• [STATED PROBLEM] Please format the items, from the start through the line containing "tap(810, 200)", as a Markdown table with the columns Row and Line, numbering each line and leaving out blank lines.

• [RECORDS]
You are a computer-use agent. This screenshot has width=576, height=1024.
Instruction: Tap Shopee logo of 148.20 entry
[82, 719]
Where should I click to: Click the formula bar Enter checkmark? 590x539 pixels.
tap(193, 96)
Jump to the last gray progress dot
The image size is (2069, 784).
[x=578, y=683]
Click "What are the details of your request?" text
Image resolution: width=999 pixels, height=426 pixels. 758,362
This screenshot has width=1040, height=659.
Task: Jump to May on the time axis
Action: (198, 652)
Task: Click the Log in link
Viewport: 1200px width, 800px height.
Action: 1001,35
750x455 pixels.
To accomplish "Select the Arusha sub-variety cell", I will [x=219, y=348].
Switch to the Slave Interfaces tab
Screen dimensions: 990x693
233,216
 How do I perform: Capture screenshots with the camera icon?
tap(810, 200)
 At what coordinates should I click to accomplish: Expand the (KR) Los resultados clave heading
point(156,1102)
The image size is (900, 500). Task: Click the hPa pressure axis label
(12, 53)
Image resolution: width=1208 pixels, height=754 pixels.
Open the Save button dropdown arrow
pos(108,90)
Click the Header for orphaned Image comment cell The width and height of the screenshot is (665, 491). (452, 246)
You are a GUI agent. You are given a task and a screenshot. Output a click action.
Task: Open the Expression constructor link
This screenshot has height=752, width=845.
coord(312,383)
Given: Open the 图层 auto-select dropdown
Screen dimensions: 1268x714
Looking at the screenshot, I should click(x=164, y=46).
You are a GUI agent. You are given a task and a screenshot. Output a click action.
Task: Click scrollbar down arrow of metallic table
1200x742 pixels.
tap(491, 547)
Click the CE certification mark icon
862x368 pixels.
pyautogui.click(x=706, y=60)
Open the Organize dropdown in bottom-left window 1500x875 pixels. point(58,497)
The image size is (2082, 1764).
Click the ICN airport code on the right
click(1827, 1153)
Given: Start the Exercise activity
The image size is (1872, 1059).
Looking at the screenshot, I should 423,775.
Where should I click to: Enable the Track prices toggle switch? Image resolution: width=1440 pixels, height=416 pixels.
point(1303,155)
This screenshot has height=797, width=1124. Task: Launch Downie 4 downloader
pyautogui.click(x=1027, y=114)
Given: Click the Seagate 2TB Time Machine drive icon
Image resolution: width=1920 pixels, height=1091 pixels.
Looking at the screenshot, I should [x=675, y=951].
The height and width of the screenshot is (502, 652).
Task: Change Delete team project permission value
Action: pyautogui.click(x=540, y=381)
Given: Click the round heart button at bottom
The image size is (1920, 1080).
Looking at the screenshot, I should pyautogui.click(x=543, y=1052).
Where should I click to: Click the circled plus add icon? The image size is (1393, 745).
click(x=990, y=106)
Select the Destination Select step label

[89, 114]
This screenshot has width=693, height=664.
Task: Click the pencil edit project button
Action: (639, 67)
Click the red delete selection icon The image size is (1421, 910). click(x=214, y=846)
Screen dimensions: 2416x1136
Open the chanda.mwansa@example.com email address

• [RESULT OF THIS TASK]
| Row | Line |
|---|---|
| 1 | You are a computer-use agent. This screenshot has width=576, height=1024. |
| 2 | Instruction: Tap Shopee logo of 148.20 entry |
| 3 | [82, 719] |
| 4 | Where should I click to: Click the formula bar Enter checkmark? 590x539 pixels. |
| 5 | tap(193, 96) |
| 6 | Jump to the last gray progress dot |
| 7 | The image size is (2069, 784). |
| 8 | [x=578, y=683] |
| 9 | Click "What are the details of your request?" text |
| 10 | Image resolution: width=999 pixels, height=426 pixels. 758,362 |
| 11 | This screenshot has width=1040, height=659. |
| 12 | Task: Jump to May on the time axis |
| 13 | Action: (198, 652) |
| 14 | Task: Click the Log in link |
| 15 | Viewport: 1200px width, 800px height. |
| 16 | Action: 1001,35 |
| 17 | 750x455 pixels. |
| 18 | To accomplish "Select the Arusha sub-variety cell", I will [x=219, y=348]. |
| 19 | Switch to the Slave Interfaces tab |
| 20 | Screen dimensions: 990x693 |
| 21 | 233,216 |
| 22 |  How do I perform: Capture screenshots with the camera icon? |
| 23 | tap(810, 200) |